# RECORDS FOR THE TASK
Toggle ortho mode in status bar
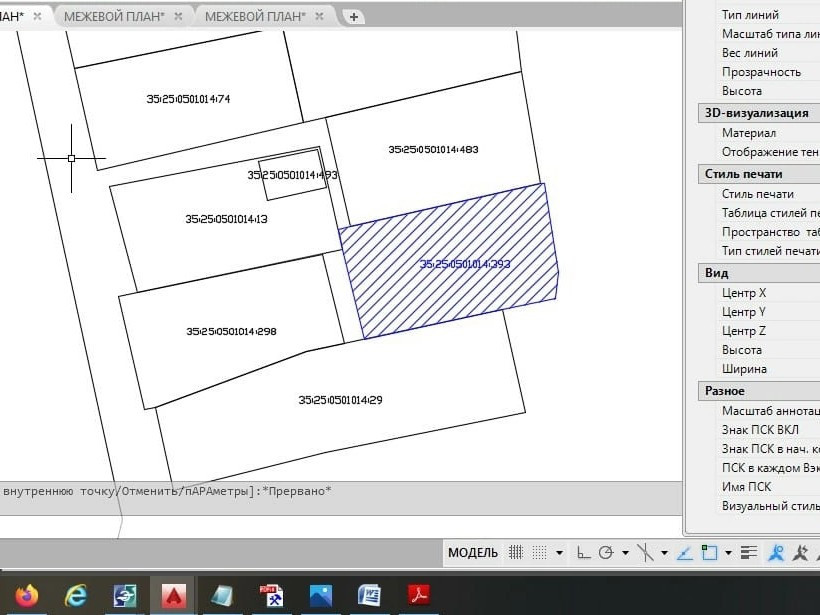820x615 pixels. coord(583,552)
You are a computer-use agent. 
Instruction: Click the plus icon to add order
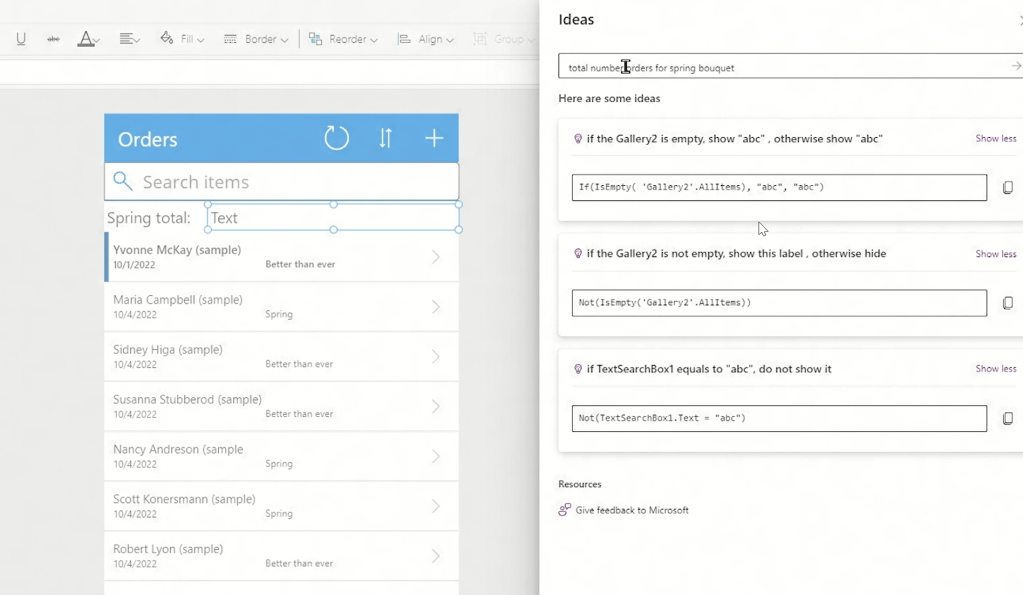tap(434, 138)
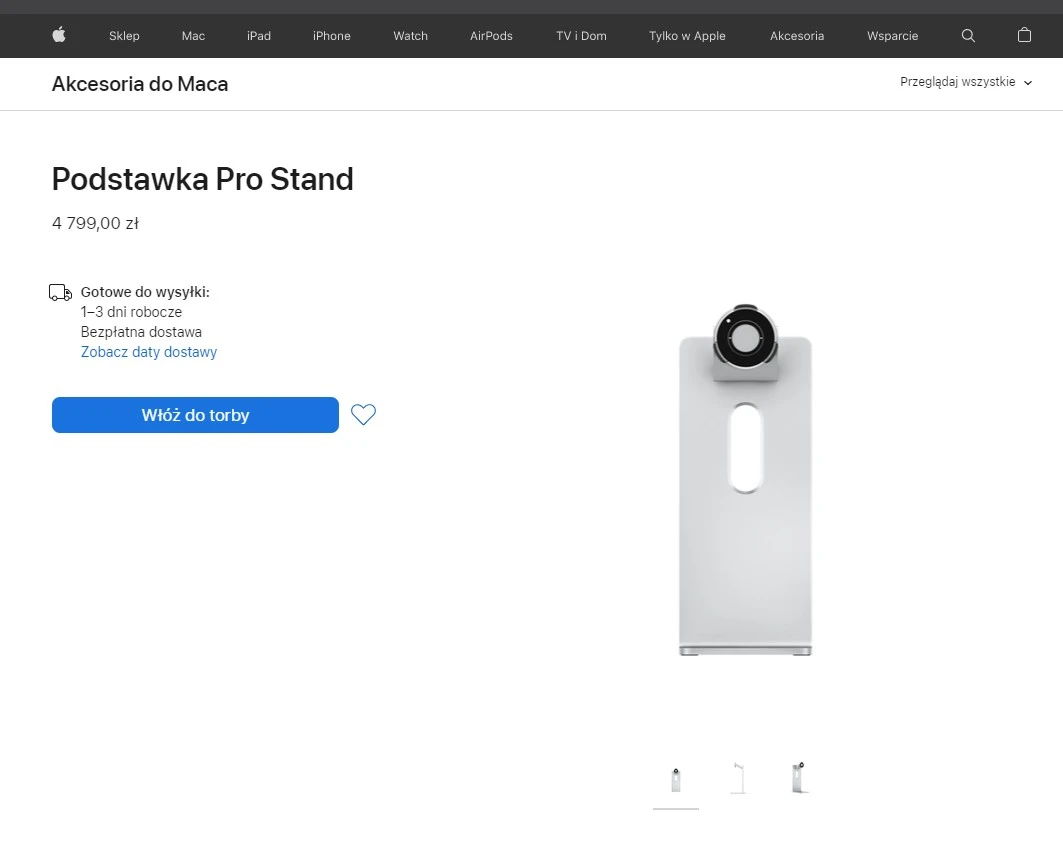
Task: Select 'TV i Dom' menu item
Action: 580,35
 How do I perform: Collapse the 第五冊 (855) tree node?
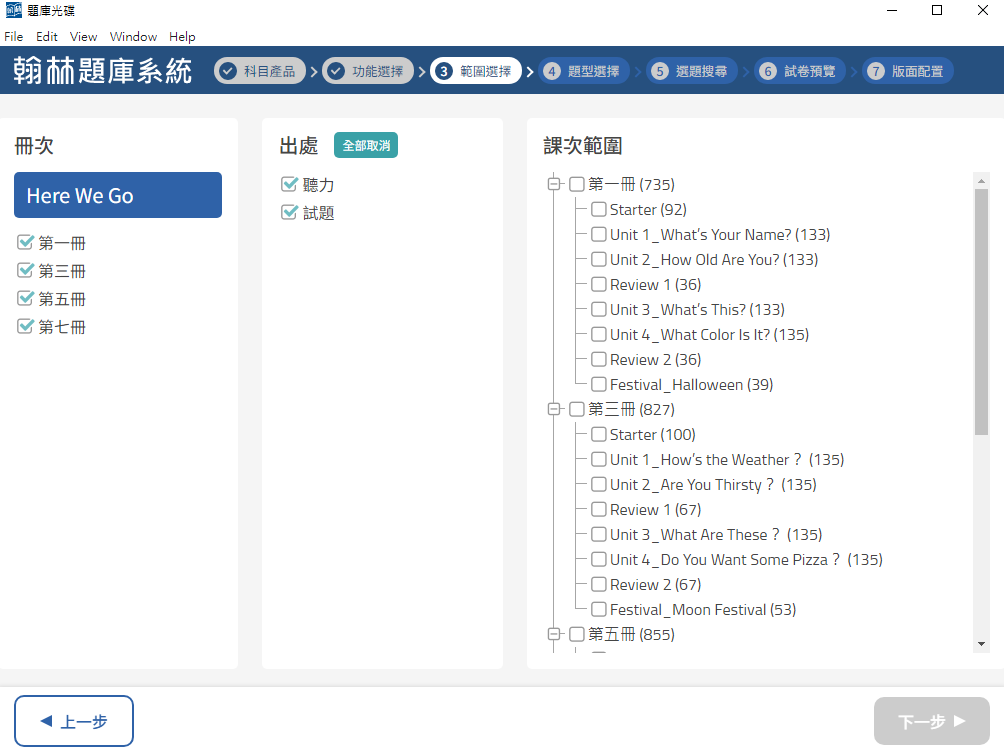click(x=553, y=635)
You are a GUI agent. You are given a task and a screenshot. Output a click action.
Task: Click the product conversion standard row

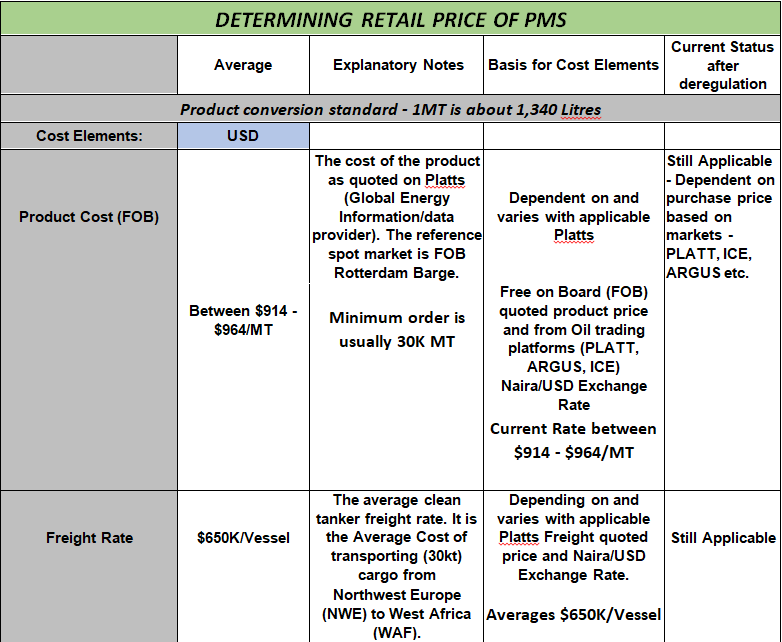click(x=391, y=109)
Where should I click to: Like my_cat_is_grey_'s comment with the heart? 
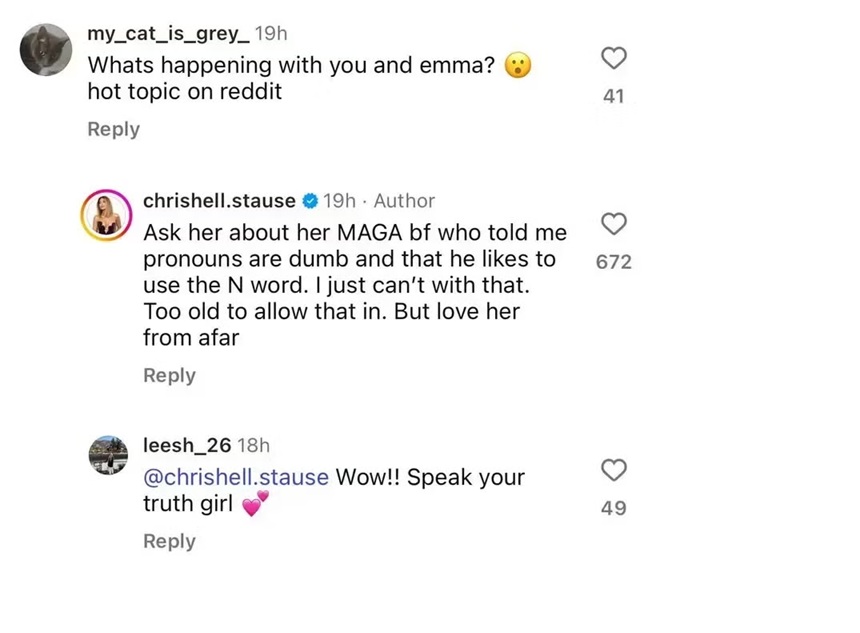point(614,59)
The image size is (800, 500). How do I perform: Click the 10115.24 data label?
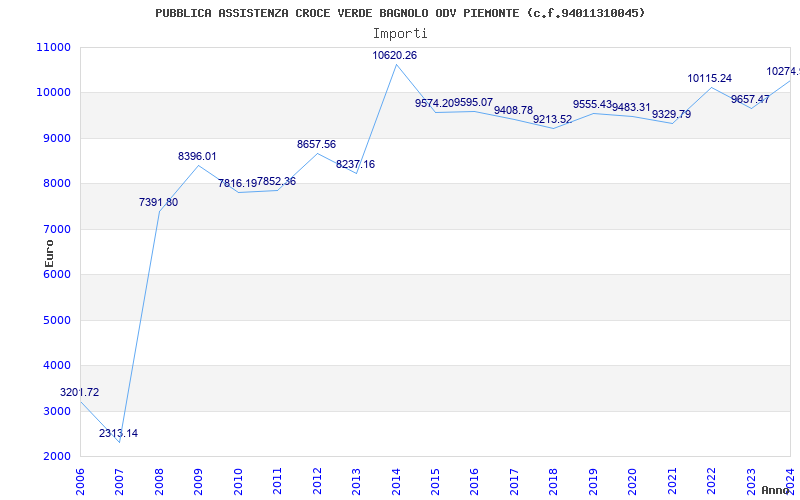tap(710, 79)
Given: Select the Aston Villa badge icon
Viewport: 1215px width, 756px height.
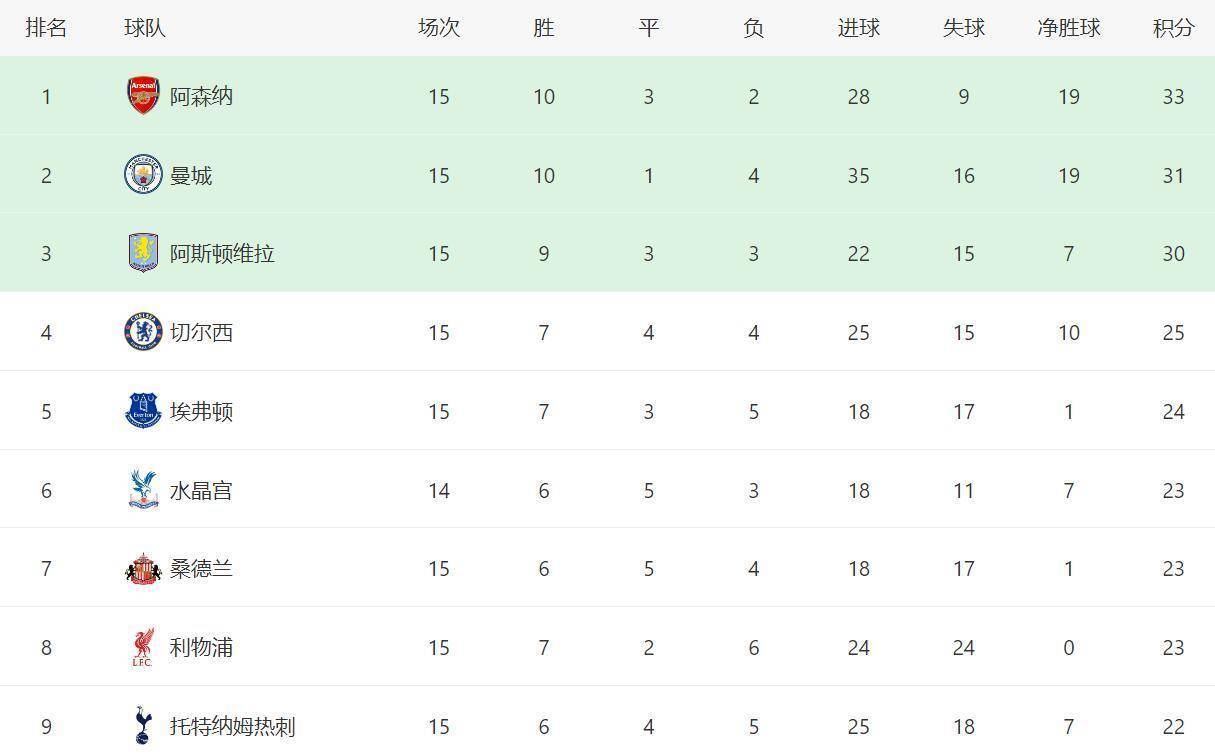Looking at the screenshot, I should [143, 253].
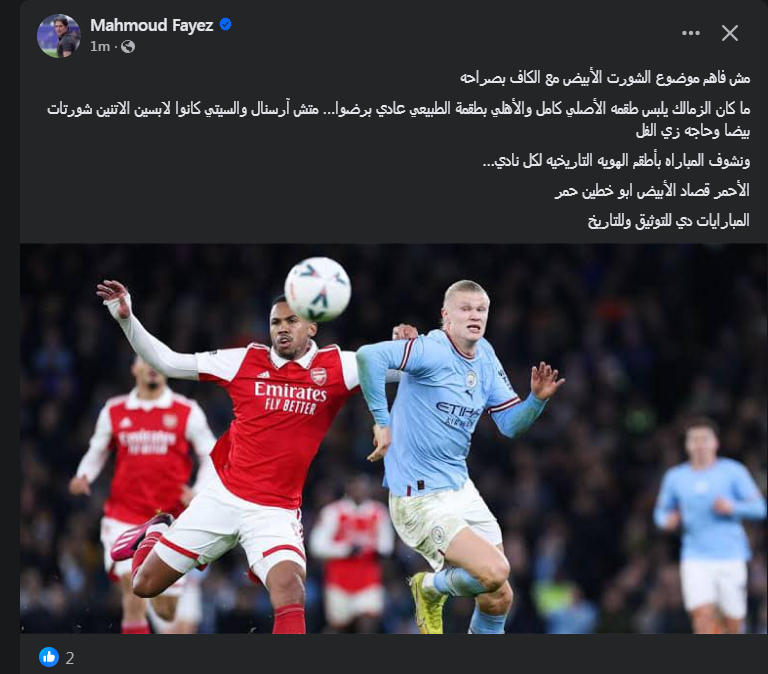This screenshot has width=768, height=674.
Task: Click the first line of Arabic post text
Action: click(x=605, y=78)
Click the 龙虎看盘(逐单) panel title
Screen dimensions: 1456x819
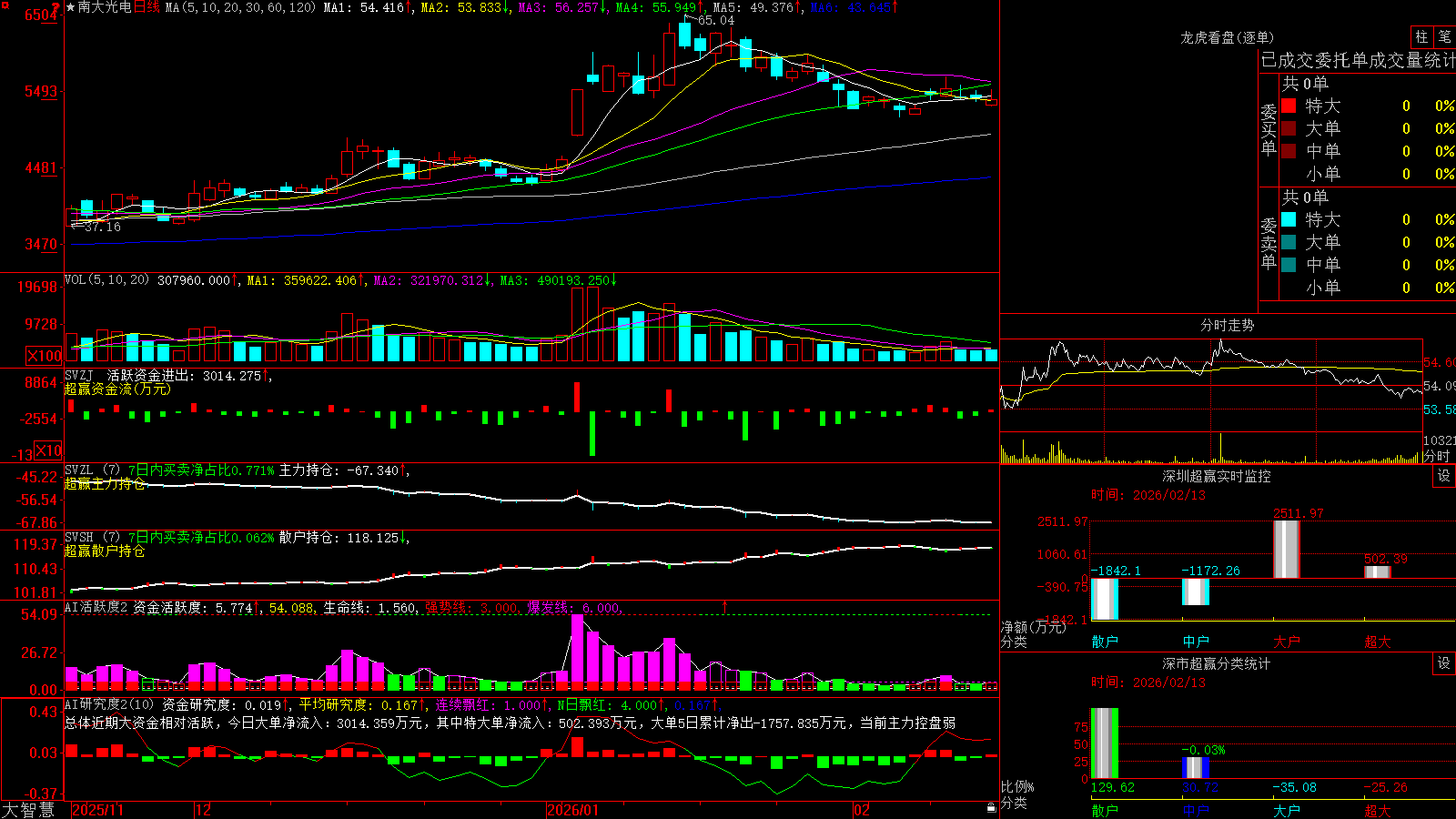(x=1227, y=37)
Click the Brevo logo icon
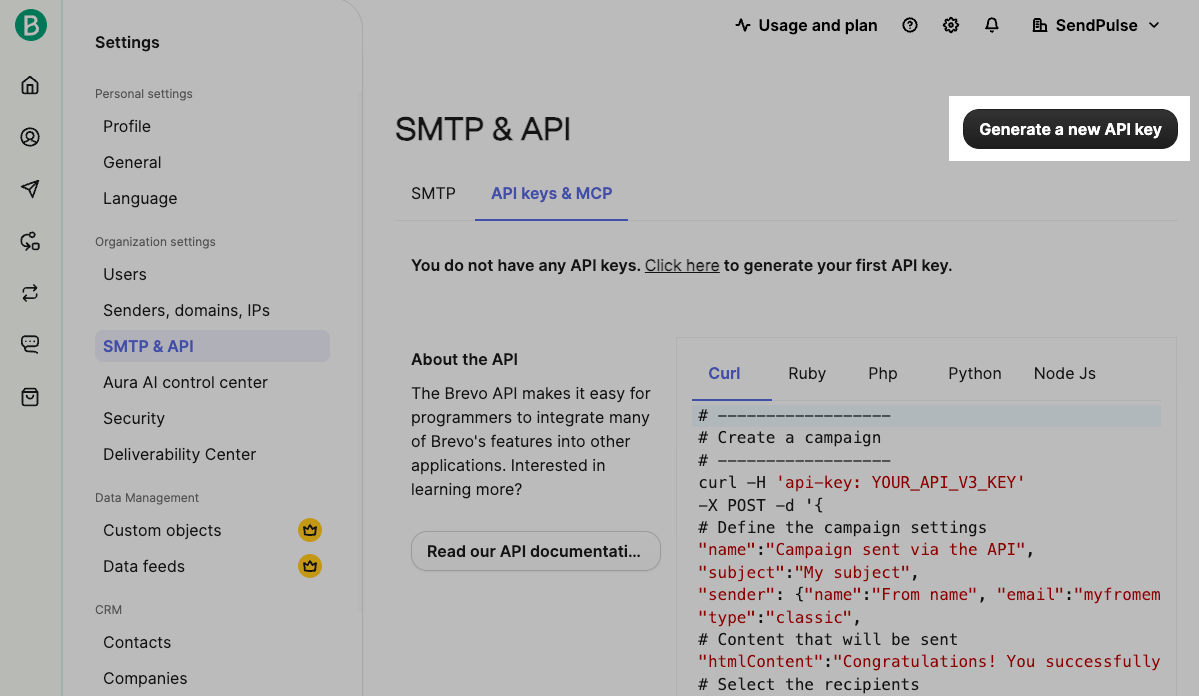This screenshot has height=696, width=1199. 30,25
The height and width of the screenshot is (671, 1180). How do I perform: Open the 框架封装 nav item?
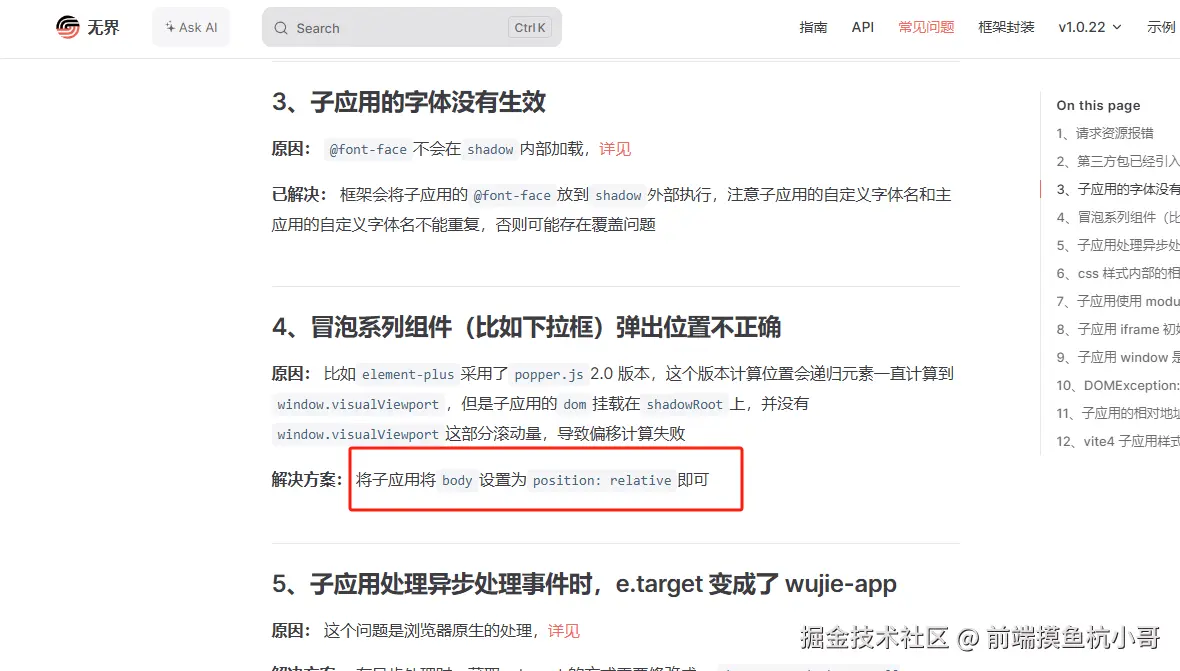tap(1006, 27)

# TASK STATEMENT
What you return must match the records line for line, with the pictures left out.

# EXERCISE ANSWER
Toggle ortho mode in status bar
820x615 pixels. coord(583,552)
You are a computer-use agent. 
Instruction: Click the plus icon to add order
tap(434, 138)
Task: Select 'TV i Dom' menu item
Action: 580,35
 How do I perform: Collapse the 第五冊 (855) tree node?
click(x=553, y=635)
You are a GUI agent. You are given a task and a screenshot. Output a click action.
Task: Click the product conversion standard row

click(x=391, y=109)
Where should I click to: Like my_cat_is_grey_'s comment with the heart? 
point(614,59)
The image size is (800, 500). How do I perform: Click the 10115.24 data label?
tap(710, 79)
Given: Select the Aston Villa badge icon
Viewport: 1215px width, 756px height.
Looking at the screenshot, I should [143, 253].
This screenshot has width=768, height=674.
Task: Click the first line of Arabic post text
Action: click(x=605, y=78)
Click the 龙虎看盘(逐单) panel title
Screen dimensions: 1456x819
(x=1227, y=37)
Click the Brevo logo icon
This screenshot has height=696, width=1199. 30,25
The height and width of the screenshot is (671, 1180). How do I perform: Open the 框架封装 nav item?
tap(1006, 27)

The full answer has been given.